**Instructions to follow:** If a line in the records below holds the word "sidebar", copy it.

**Data shown:**
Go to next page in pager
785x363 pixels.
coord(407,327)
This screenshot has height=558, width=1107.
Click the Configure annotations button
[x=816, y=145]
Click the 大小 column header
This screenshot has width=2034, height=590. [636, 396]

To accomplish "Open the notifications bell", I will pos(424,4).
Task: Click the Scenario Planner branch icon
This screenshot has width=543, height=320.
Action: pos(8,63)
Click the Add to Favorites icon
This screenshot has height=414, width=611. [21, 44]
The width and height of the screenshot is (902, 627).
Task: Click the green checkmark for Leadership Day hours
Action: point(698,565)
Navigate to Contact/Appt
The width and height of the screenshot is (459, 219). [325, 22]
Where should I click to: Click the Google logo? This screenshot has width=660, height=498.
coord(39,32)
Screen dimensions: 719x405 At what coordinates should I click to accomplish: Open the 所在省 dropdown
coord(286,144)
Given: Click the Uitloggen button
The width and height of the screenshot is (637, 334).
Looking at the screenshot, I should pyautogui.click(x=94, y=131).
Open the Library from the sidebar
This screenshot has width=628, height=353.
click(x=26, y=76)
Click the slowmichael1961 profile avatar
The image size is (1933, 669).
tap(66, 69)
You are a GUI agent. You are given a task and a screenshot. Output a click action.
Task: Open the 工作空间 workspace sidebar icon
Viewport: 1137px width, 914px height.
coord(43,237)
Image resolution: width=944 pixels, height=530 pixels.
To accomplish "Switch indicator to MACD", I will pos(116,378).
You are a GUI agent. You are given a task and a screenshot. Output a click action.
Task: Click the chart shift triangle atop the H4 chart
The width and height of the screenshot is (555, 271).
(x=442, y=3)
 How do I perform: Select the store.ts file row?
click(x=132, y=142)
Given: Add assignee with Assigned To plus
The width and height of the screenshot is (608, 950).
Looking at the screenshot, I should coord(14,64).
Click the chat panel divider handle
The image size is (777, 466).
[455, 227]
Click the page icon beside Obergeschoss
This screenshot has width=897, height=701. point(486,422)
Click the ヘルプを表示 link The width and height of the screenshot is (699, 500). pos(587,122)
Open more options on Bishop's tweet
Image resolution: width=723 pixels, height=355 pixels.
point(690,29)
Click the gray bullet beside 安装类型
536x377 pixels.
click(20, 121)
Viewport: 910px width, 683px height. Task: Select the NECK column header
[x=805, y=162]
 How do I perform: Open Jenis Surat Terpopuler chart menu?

**Task answer:**
Open the Library from the sidebar
Task: Open the 工作空间 workspace sidebar icon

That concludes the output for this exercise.